-- WORK TO BE COMPLETED --
Copy the entries word for word, beginning at the line that contains "Task: Click the help question mark icon" and stopping after the line that contains "Action: [x=735, y=71]". Leave the pictures out of your answer.

-- EXCERPTED RECORDS --
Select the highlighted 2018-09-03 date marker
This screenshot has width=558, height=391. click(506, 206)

---

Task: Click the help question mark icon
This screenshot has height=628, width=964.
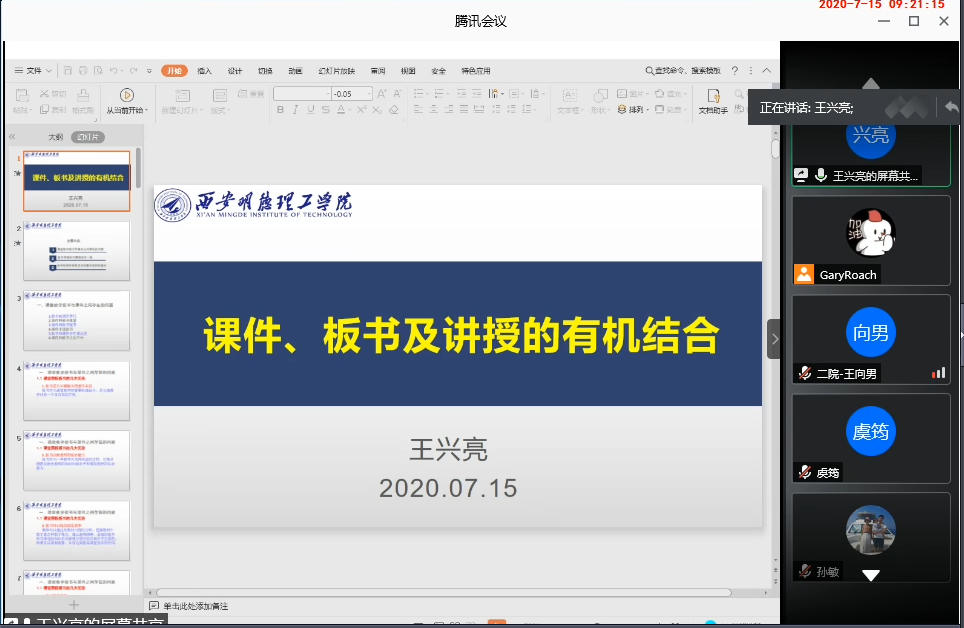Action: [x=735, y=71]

-- ANSWER TO THIS EXERCISE --
Task: Click the help question mark icon
This screenshot has height=628, width=964.
Action: [x=735, y=71]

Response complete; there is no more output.